WHAT TO WORK ON ▸ Using the data below, repeat all of it precisely.

Stored data entries:
________

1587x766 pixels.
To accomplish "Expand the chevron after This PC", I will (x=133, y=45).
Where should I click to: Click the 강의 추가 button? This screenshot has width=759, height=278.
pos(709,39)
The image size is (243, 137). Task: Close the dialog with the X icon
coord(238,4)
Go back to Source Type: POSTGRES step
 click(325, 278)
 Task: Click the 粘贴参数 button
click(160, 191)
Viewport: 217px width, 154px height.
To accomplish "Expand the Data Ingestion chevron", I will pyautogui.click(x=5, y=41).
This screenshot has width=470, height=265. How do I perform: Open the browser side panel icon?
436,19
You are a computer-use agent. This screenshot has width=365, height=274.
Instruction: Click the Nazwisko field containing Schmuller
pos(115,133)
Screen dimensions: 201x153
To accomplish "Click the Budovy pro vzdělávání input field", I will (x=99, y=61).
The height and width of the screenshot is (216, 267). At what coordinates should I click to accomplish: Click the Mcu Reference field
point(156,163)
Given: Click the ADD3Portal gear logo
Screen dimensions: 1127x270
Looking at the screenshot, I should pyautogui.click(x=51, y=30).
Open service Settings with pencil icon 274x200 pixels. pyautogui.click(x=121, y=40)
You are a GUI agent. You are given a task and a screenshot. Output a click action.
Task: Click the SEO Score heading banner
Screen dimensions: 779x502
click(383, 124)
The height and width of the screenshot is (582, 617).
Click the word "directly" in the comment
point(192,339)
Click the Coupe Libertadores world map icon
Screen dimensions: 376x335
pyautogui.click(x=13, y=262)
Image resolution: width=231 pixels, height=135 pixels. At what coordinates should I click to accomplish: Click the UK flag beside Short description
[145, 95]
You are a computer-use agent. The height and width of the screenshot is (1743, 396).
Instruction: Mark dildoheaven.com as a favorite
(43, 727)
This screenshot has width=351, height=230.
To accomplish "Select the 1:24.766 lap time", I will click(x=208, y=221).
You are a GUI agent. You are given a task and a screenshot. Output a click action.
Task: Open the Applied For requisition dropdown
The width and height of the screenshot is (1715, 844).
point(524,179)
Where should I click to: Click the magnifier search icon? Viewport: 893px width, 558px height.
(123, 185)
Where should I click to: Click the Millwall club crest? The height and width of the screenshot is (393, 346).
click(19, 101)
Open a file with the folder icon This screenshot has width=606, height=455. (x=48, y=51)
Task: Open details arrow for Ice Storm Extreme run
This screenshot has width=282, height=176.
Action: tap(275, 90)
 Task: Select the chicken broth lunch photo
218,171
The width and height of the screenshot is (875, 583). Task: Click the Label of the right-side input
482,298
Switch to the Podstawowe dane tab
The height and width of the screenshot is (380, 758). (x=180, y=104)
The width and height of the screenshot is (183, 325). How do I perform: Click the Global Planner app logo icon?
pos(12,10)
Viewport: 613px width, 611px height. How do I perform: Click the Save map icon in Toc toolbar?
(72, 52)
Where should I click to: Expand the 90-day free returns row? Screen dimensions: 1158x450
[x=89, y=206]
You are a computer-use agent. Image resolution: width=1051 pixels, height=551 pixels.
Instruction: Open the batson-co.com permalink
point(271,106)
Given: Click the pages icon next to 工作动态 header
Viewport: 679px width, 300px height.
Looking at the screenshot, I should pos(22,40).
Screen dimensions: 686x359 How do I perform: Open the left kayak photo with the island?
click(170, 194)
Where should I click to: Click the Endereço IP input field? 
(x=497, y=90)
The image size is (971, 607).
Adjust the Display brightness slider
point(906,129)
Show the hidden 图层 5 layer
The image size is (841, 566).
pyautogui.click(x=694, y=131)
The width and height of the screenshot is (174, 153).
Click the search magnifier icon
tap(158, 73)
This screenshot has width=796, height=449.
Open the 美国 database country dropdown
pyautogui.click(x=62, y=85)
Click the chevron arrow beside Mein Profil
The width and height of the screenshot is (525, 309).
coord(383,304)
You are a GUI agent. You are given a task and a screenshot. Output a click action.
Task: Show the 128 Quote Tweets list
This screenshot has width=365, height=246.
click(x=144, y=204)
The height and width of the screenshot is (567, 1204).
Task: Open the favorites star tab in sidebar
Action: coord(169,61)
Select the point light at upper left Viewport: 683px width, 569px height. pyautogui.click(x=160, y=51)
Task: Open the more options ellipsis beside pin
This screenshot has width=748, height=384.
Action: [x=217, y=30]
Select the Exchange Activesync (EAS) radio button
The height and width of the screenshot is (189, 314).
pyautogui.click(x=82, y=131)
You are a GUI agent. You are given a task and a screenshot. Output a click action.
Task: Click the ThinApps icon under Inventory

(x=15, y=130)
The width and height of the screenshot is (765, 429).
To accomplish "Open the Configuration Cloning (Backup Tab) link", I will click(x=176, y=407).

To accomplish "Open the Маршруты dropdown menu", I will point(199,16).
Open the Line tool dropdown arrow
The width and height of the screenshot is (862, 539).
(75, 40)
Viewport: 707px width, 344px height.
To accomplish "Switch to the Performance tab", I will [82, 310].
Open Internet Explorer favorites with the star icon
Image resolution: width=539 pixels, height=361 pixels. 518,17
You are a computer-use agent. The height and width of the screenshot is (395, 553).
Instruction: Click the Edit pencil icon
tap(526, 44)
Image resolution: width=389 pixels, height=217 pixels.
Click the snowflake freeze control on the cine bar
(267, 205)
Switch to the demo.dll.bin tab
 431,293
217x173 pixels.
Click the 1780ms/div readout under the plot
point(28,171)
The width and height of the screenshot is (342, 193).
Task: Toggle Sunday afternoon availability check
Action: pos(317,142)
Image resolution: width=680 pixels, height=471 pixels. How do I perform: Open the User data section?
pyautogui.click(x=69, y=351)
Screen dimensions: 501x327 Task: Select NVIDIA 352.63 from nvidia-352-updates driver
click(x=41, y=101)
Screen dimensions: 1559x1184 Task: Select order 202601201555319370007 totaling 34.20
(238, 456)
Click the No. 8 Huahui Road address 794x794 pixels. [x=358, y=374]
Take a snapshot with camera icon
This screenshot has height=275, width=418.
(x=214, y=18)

________

REPLY ▸
1587x766 pixels.
To accomplish "Expand the chevron after This PC", I will (x=133, y=45).
Where should I click to: Click the 강의 추가 button? This screenshot has width=759, height=278.
pos(709,39)
The image size is (243, 137). Task: Close the dialog with the X icon
coord(238,4)
Go back to Source Type: POSTGRES step
 click(325, 278)
 Task: Click the 粘贴参数 button
click(160, 191)
Viewport: 217px width, 154px height.
To accomplish "Expand the Data Ingestion chevron", I will pyautogui.click(x=5, y=41).
This screenshot has width=470, height=265. How do I perform: Open the browser side panel icon?
436,19
You are a computer-use agent. This screenshot has width=365, height=274.
Instruction: Click the Nazwisko field containing Schmuller
pos(115,133)
Screen dimensions: 201x153
To accomplish "Click the Budovy pro vzdělávání input field", I will (x=99, y=61).
The height and width of the screenshot is (216, 267). At what coordinates should I click to accomplish: Click the Mcu Reference field
point(156,163)
Given: Click the ADD3Portal gear logo
Screen dimensions: 1127x270
Looking at the screenshot, I should pyautogui.click(x=51, y=30).
Open service Settings with pencil icon 274x200 pixels. pyautogui.click(x=121, y=40)
You are a GUI agent. You are given a task and a screenshot. Output a click action.
Task: Click the SEO Score heading banner
Screen dimensions: 779x502
click(383, 124)
The height and width of the screenshot is (582, 617).
Click the word "directly" in the comment
point(192,339)
Click the Coupe Libertadores world map icon
Screen dimensions: 376x335
pyautogui.click(x=13, y=262)
Image resolution: width=231 pixels, height=135 pixels. At what coordinates should I click to accomplish: Click the UK flag beside Short description
[145, 95]
You are a computer-use agent. The height and width of the screenshot is (1743, 396).
Instruction: Mark dildoheaven.com as a favorite
(43, 727)
This screenshot has width=351, height=230.
To accomplish "Select the 1:24.766 lap time", I will click(x=208, y=221).
You are a GUI agent. You are given a task and a screenshot. Output a click action.
Task: Open the Applied For requisition dropdown
The width and height of the screenshot is (1715, 844).
point(524,179)
Where should I click to: Click the magnifier search icon? Viewport: 893px width, 558px height.
(123, 185)
Where should I click to: Click the Millwall club crest? The height and width of the screenshot is (393, 346).
click(19, 101)
Open a file with the folder icon This screenshot has width=606, height=455. (x=48, y=51)
Task: Open details arrow for Ice Storm Extreme run
This screenshot has width=282, height=176.
Action: tap(275, 90)
 Task: Select the chicken broth lunch photo
218,171
The width and height of the screenshot is (875, 583). Task: Click the Label of the right-side input
482,298
Switch to the Podstawowe dane tab
The height and width of the screenshot is (380, 758). (x=180, y=104)
The width and height of the screenshot is (183, 325). How do I perform: Click the Global Planner app logo icon?
pos(12,10)
Viewport: 613px width, 611px height. How do I perform: Click the Save map icon in Toc toolbar?
(72, 52)
Where should I click to: Expand the 90-day free returns row? Screen dimensions: 1158x450
[x=89, y=206]
You are a computer-use agent. Image resolution: width=1051 pixels, height=551 pixels.
Instruction: Open the batson-co.com permalink
point(271,106)
Given: Click the pages icon next to 工作动态 header
Viewport: 679px width, 300px height.
Looking at the screenshot, I should pos(22,40).
Screen dimensions: 686x359 How do I perform: Open the left kayak photo with the island?
click(170, 194)
Where should I click to: Click the Endereço IP input field? 
(x=497, y=90)
The image size is (971, 607).
Adjust the Display brightness slider
point(906,129)
Show the hidden 图层 5 layer
The image size is (841, 566).
pyautogui.click(x=694, y=131)
The width and height of the screenshot is (174, 153).
Click the search magnifier icon
tap(158, 73)
This screenshot has width=796, height=449.
Open the 美国 database country dropdown
pyautogui.click(x=62, y=85)
Click the chevron arrow beside Mein Profil
The width and height of the screenshot is (525, 309).
coord(383,304)
You are a GUI agent. You are given a task and a screenshot. Output a click action.
Task: Show the 128 Quote Tweets list
This screenshot has width=365, height=246.
click(x=144, y=204)
The height and width of the screenshot is (567, 1204).
Task: Open the favorites star tab in sidebar
Action: coord(169,61)
Select the point light at upper left Viewport: 683px width, 569px height. pyautogui.click(x=160, y=51)
Task: Open the more options ellipsis beside pin
This screenshot has width=748, height=384.
Action: [x=217, y=30]
Select the Exchange Activesync (EAS) radio button
The height and width of the screenshot is (189, 314).
pyautogui.click(x=82, y=131)
You are a GUI agent. You are given a task and a screenshot. Output a click action.
Task: Click the ThinApps icon under Inventory

(x=15, y=130)
The width and height of the screenshot is (765, 429).
To accomplish "Open the Configuration Cloning (Backup Tab) link", I will click(x=176, y=407).

To accomplish "Open the Маршруты dropdown menu", I will point(199,16).
Open the Line tool dropdown arrow
The width and height of the screenshot is (862, 539).
(75, 40)
Viewport: 707px width, 344px height.
To accomplish "Switch to the Performance tab", I will [82, 310].
Open Internet Explorer favorites with the star icon
Image resolution: width=539 pixels, height=361 pixels. 518,17
You are a computer-use agent. The height and width of the screenshot is (395, 553).
Instruction: Click the Edit pencil icon
tap(526, 44)
Image resolution: width=389 pixels, height=217 pixels.
Click the snowflake freeze control on the cine bar
(267, 205)
Switch to the demo.dll.bin tab
 431,293
217x173 pixels.
Click the 1780ms/div readout under the plot
point(28,171)
The width and height of the screenshot is (342, 193).
Task: Toggle Sunday afternoon availability check
Action: pos(317,142)
Image resolution: width=680 pixels, height=471 pixels. How do I perform: Open the User data section?
pyautogui.click(x=69, y=351)
Screen dimensions: 501x327 Task: Select NVIDIA 352.63 from nvidia-352-updates driver
click(x=41, y=101)
Screen dimensions: 1559x1184 Task: Select order 202601201555319370007 totaling 34.20
(238, 456)
Click the No. 8 Huahui Road address 794x794 pixels. [x=358, y=374]
Take a snapshot with camera icon
This screenshot has height=275, width=418.
(x=214, y=18)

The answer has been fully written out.